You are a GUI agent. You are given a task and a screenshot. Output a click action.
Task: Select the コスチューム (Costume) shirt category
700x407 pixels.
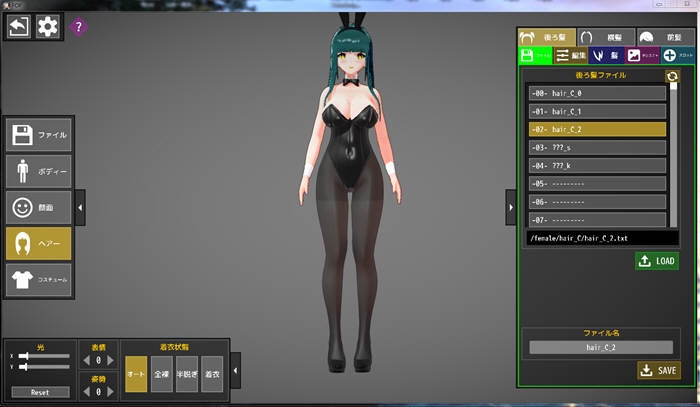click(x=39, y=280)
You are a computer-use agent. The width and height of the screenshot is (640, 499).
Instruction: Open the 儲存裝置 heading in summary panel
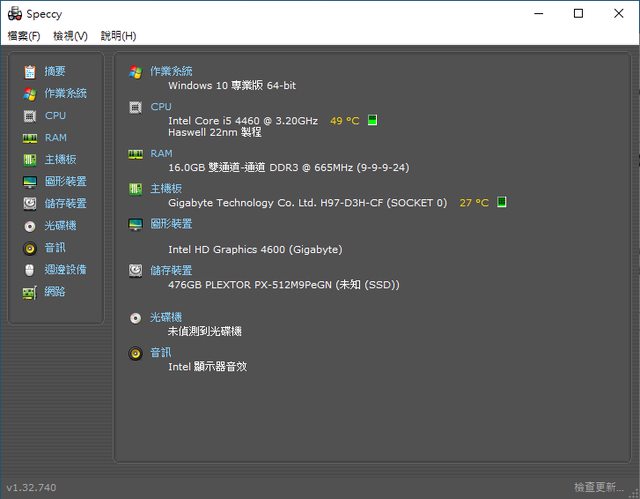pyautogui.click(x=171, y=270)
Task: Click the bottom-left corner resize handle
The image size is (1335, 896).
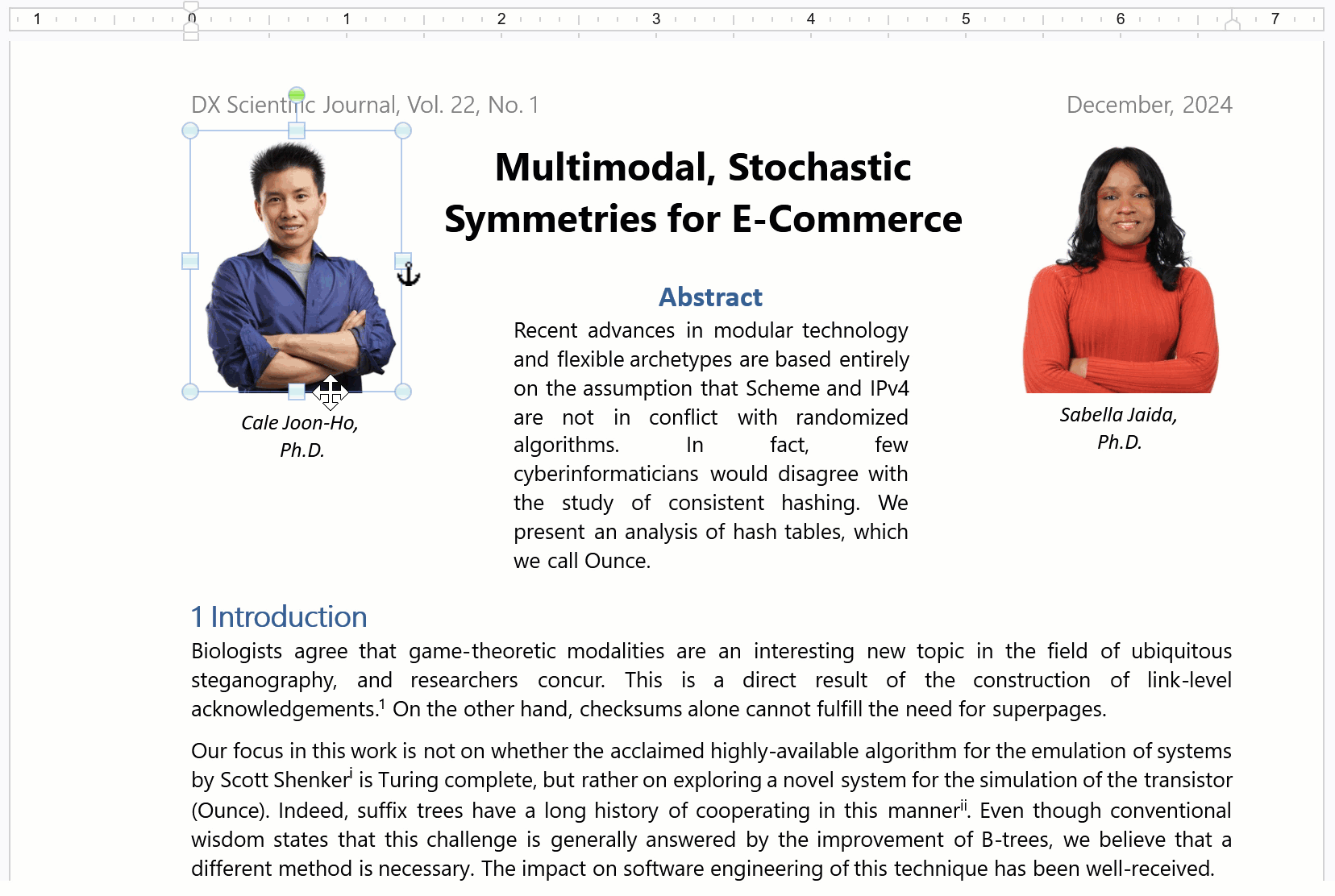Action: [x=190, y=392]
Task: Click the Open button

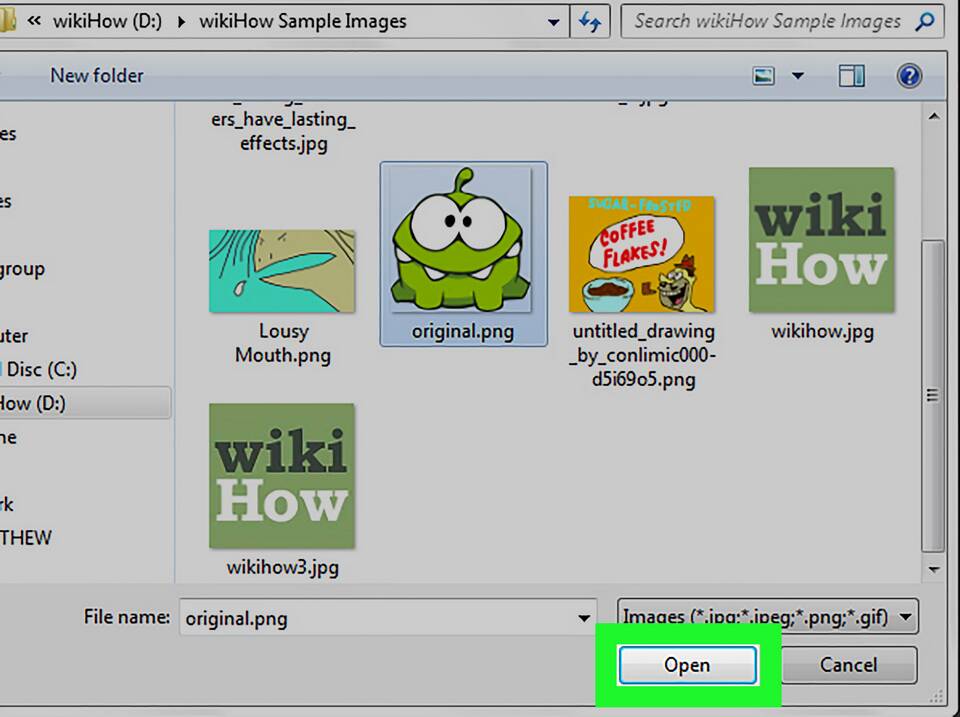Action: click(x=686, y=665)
*****
THE TASK
Leaving out the pictures, output each line above exactly as it is.

TASK SOLUTION
You are a GUI agent. You are given a task and a screenshot. Output a click action.
Task: Select the コスチューム (Costume) shirt category
700x407 pixels.
click(x=39, y=280)
You are a computer-use agent. The width and height of the screenshot is (640, 499).
Instruction: Open the 儲存裝置 heading in summary panel
pyautogui.click(x=171, y=270)
Task: Click the bottom-left corner resize handle
The image size is (1335, 896).
Action: [x=190, y=392]
Task: Click the Open button

Action: click(x=686, y=665)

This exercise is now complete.